19.1. Introduction
We now discuss structures and the
manipulation of bits, characters and C-style strings. Many of the techniques we
present here are included for the benefit of the C++ programmer who will work
with legacy C and C++ code.
The designers of C++ evolved
structures into the notion of a class. Like a class, C++ structures may contain
access specfiers, member functions, constructors and destructors. In fact, the
only differences between structures and classes in C++ is that structure members
default to public access and class
members default to private access when
no access specifiers are used, and that structures default to public inheritance, whereas classes default to
private inheritance. Classes have been
covered thoroughly in the book, so there is really no need for us to discuss
structures in detail. Our presentation of structures in this chapter focuses on
their use in C, where structures contain only public data members. This use of structures is typical of the legacy
C code and early C++ code you'll see in industry.

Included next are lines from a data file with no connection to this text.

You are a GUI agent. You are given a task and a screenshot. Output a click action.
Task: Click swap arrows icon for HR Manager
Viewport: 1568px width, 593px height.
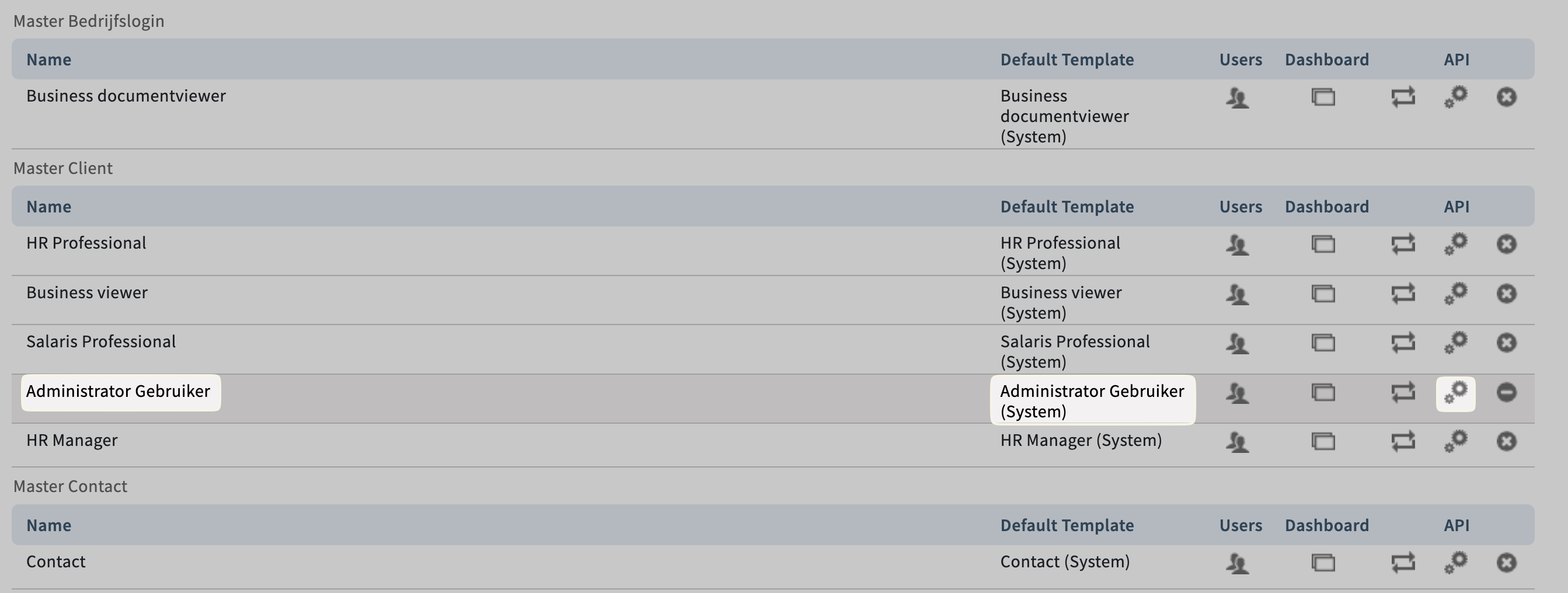[1402, 441]
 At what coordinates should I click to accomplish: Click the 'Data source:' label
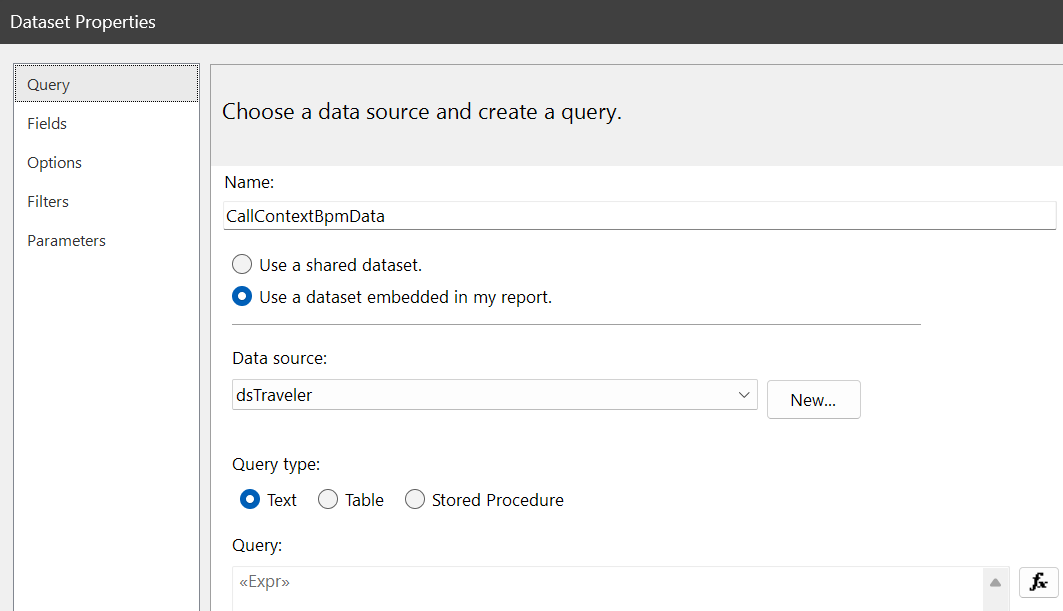[x=279, y=358]
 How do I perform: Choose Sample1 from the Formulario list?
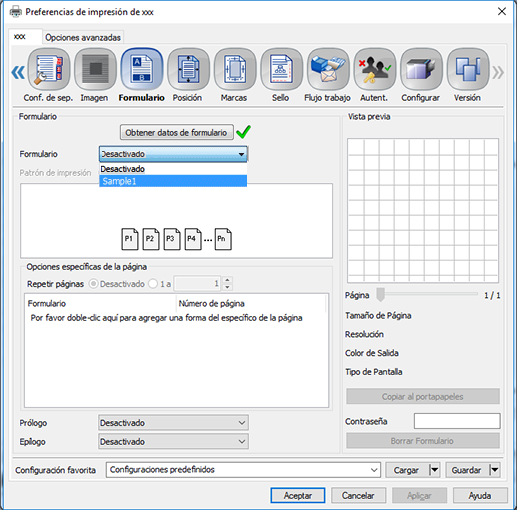(x=173, y=181)
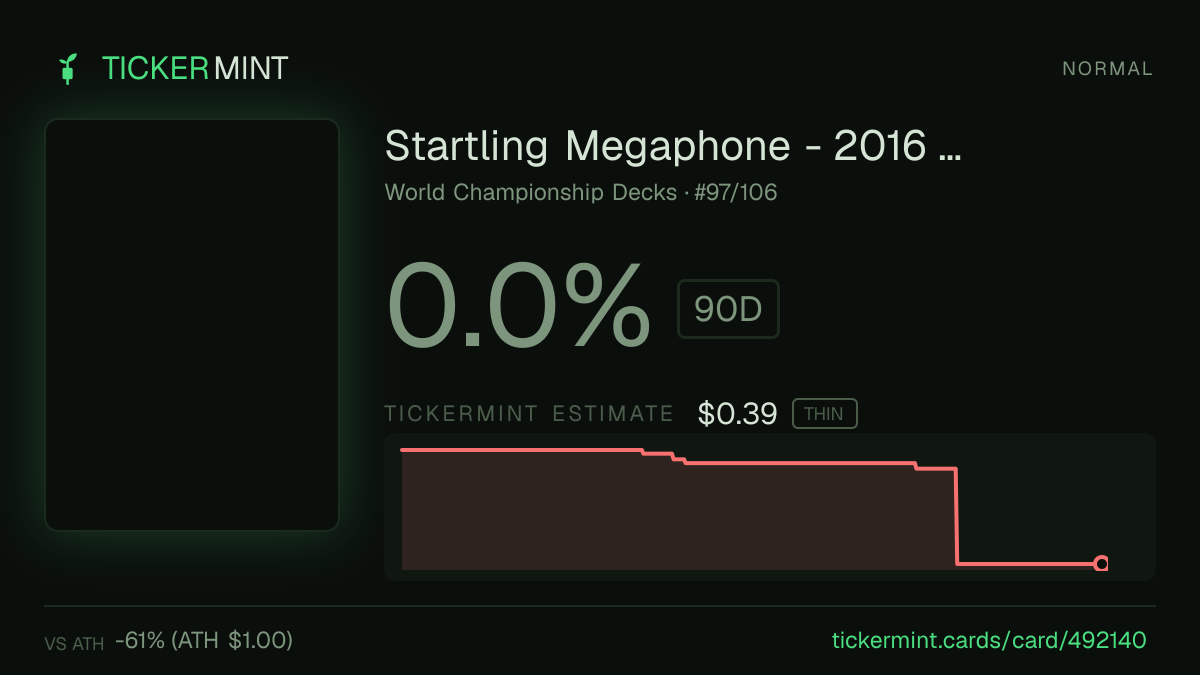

We discuss how to declare structures,
initialize structures and pass structures to functions. Then, we present a
high-performance card shuffling and dealing simulation in which we use structure
objects and C-style strings to represent the cards. We discuss the bitwise
operators that allow programmers to access and manipulate the individual bits in
bytes of data. We also present bitfields—special structures that can be used to
specify the exact number of bits a variable occupies in memory. These bit
manipulation techniques are common in C and C++ programs that interact directly
with hardware devices that have limited memory. The chapter finishes with
examples of many character and C-style string manipulation functions—some of
which are designed to process blocks of memory as arrays of bytes.